County council proposes further council tax increase
Senior councillors have approved an extra one per cent rise in council tax to what they originally planned, bringing the total rise to nearly four per cent for their precept.
The news follows on from yesterday's announcement by South Holland District Council that its precept will rise by 2.91 per cent.
Council leader Martin Hill proposed to take advantage of a Government allowance which will see the proposed increase now include 1.95 per cent for general council tax and two per cent extra for adult social care precept for 2019/20.
He and other leaders acknowledged, however, that the public was at the limit with council tax rises and moved to reassure people.
“If things come round, I’m quite clear if we get a reasonable amount of extra money next year we can plan not to increase council tax so much next year,” he said.
Asked by fellow councillors about future budgets, he added: "Next year will be quite an important year and will set the way for the next few years ahead.
“We need to use all budget to make ourselves sustainable and hope that this time next year we’ll be looking at a better situation.”
Councillors were told the authority could be receiving an extra £1.3million to its rural services grant and an extra £1.683million in returned business rates levies from Central Government.
An additional £1.1million was also agreed to go to heritage services in Lincolnshire, despite them having had a target to be self-sustaining and have zero budget this year.

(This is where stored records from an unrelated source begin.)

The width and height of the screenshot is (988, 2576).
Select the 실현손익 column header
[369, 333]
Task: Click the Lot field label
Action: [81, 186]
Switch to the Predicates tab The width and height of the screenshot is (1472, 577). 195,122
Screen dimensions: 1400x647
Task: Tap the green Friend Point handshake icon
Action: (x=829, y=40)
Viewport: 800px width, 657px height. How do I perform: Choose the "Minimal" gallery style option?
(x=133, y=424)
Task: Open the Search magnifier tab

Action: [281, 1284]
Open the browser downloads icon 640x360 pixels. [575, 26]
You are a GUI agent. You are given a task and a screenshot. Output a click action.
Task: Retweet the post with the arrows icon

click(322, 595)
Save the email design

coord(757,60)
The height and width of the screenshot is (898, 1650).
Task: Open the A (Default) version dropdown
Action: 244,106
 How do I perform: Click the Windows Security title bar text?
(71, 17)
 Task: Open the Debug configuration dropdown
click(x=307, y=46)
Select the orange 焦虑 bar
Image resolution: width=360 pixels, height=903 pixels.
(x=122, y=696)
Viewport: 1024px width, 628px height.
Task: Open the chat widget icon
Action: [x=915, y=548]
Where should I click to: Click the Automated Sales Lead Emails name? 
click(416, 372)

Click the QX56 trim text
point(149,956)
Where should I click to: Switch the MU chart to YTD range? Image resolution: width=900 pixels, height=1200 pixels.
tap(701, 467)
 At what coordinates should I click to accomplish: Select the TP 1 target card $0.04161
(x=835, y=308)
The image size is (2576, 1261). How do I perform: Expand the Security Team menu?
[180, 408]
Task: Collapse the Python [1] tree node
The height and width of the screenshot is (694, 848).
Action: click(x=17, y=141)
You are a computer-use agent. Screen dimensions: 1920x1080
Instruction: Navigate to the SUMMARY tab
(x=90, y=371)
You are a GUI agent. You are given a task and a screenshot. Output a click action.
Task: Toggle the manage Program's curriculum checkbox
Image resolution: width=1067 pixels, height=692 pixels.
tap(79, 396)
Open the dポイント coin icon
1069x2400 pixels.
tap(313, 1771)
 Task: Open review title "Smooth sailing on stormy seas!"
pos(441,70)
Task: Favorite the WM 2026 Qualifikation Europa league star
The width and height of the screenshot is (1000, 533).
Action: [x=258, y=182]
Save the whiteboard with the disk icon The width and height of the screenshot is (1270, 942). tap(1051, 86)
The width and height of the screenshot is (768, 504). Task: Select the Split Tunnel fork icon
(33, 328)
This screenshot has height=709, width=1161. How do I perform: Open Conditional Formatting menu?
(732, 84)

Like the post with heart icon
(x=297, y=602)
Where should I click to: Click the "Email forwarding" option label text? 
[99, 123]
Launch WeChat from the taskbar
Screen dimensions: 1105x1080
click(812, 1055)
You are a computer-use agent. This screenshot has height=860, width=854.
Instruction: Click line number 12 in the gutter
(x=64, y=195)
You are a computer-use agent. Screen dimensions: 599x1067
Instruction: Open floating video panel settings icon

Councillor Hill said progress had been made, however, the target had not been met. He asked for the extra cash and said he hoped the service would move to be completely self-sustaining next year.
Further cuts in grants from central government though could see the usual revenue support grant, the main source of funding, fall to £20.139million.
It will bring the total cuts to grant funding over the past four years to £50.212million and will leave the authority with a forecasted shortfall £23.092million.
However, the authority has proposed to dip into its reserves in order to balance the books.
Councillors were told the move was a “one off contribution” but, the authority also used its reserves in 2018-19 when it took out £12 million as part of a £35 million two-year budget plug.
A 3.95 per cent increase in council tax would generate an additional £13.769million for the local authority in 2019/20.
It was also confirmed the council had been unsuccessful in its bid to the government to continue to retain a portion of its business rates as part of a pilot programme.
Final budget plans will come back to the authority’s executive on February 5, 2019.